* WHAT THE EXERCISE ASKS: Find the lines of the material below that include the string "computer", then copy each one.

+++ SUPPLIED DATA

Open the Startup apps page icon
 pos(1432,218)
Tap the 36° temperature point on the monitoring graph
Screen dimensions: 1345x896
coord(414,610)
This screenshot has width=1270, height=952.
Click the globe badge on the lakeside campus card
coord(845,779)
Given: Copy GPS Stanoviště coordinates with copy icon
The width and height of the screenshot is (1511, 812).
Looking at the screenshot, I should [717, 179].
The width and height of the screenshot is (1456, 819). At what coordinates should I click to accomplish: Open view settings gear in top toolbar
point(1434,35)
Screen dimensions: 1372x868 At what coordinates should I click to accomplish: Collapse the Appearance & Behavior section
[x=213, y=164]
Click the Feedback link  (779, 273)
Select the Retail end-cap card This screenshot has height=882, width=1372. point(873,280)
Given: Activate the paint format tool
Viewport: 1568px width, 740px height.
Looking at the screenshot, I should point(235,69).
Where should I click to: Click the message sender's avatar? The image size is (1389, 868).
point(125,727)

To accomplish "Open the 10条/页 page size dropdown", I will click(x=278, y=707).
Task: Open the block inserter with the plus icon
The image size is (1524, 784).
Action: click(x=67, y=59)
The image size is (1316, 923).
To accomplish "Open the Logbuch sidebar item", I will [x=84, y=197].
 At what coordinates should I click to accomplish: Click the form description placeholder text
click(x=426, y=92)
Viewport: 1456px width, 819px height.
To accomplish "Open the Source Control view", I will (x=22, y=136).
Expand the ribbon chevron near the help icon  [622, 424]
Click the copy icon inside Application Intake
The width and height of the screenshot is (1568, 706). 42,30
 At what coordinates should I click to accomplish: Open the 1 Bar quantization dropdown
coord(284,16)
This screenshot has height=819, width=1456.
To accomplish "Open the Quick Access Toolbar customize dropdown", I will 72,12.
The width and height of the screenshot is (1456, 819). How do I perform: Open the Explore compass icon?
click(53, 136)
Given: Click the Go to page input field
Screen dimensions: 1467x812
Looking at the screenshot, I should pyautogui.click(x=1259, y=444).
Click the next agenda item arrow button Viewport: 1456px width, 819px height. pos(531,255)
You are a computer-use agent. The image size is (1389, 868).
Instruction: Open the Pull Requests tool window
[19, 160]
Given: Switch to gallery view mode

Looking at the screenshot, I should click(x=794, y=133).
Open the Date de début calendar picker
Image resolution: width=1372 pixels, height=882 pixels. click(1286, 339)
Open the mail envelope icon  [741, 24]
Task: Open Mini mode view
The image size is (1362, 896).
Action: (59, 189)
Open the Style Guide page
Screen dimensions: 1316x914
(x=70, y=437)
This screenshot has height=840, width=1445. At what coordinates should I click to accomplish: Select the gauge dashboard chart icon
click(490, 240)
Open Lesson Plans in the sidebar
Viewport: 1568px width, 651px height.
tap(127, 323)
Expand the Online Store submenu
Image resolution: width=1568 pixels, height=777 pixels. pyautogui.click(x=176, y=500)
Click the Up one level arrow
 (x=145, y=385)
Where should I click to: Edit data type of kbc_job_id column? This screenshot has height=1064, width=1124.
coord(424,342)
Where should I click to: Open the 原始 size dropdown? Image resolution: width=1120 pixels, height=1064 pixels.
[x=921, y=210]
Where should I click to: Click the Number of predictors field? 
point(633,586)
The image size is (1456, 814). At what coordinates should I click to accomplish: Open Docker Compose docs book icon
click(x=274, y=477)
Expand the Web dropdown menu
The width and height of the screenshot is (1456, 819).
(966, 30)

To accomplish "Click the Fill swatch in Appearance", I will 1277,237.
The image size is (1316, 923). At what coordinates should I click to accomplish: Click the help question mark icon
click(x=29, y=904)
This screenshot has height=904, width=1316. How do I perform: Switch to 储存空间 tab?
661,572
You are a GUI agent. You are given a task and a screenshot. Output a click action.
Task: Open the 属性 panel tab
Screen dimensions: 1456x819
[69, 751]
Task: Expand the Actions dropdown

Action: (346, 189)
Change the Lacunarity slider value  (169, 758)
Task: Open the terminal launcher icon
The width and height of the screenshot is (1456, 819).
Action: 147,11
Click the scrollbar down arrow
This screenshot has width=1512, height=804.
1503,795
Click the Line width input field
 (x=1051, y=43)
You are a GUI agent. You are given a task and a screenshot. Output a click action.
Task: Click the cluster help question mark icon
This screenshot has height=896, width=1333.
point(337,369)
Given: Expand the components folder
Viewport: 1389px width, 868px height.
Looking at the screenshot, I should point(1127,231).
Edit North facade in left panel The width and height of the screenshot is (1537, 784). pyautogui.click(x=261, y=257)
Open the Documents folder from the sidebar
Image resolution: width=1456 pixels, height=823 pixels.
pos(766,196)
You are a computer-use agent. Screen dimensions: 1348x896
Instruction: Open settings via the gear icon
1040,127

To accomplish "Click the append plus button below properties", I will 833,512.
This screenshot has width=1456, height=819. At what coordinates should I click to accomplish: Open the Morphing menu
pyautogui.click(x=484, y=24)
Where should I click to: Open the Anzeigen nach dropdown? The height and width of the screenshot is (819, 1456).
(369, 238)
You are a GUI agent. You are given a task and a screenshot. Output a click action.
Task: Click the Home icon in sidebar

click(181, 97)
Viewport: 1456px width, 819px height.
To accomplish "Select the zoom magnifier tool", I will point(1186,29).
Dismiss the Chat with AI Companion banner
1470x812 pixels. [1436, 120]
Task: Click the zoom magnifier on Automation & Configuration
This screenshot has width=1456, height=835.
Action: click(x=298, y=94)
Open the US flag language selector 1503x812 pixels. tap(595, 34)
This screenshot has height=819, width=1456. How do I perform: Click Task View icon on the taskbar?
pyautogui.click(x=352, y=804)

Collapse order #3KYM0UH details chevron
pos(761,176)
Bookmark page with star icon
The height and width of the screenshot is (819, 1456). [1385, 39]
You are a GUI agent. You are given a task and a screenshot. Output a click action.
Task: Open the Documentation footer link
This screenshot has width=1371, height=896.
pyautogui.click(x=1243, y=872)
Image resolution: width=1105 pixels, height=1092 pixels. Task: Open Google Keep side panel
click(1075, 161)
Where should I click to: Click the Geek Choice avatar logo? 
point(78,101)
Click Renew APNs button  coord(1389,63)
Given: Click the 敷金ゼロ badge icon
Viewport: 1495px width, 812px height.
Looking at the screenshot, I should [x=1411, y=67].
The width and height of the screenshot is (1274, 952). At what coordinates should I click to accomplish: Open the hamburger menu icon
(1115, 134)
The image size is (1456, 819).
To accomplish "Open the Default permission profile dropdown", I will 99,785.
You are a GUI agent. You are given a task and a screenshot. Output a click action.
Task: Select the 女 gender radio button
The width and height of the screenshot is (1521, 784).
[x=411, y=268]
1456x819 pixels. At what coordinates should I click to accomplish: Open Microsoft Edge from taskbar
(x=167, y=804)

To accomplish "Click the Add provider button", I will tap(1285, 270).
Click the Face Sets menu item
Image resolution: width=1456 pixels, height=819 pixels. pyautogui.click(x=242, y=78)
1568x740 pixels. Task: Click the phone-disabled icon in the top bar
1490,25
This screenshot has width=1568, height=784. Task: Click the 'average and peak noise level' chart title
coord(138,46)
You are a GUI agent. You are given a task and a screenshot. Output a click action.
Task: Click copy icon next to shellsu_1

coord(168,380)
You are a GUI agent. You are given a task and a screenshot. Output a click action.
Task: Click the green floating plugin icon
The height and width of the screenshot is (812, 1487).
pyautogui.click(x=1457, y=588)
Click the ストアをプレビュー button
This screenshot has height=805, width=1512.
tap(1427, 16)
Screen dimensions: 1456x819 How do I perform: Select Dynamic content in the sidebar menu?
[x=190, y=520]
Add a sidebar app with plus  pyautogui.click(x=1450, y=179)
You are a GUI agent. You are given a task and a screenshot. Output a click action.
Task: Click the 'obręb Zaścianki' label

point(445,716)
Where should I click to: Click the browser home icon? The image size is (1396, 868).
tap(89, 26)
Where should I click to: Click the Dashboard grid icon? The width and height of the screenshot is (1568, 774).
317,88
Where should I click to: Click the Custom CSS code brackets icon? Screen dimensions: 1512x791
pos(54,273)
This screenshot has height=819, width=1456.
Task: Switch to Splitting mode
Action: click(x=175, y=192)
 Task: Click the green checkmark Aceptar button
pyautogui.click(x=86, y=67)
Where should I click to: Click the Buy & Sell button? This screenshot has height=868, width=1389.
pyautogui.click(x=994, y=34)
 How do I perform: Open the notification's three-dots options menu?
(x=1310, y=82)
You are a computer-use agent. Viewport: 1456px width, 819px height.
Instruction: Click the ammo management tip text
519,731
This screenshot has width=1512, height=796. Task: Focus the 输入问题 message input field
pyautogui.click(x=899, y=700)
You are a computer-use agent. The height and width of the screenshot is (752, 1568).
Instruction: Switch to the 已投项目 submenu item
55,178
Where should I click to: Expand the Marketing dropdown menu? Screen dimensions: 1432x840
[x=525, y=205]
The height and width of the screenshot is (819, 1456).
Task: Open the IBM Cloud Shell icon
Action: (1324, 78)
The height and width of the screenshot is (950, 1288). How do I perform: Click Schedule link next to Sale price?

++++++

* RESULT:
You are a computer-use agent. The image size is (1389, 868).
You are a computer-use agent. Screen dimensions: 1348x896
You are a computer-use agent. Viewport: 1456px width, 819px height.
You are a computer-use agent. The height and width of the screenshot is (752, 1568).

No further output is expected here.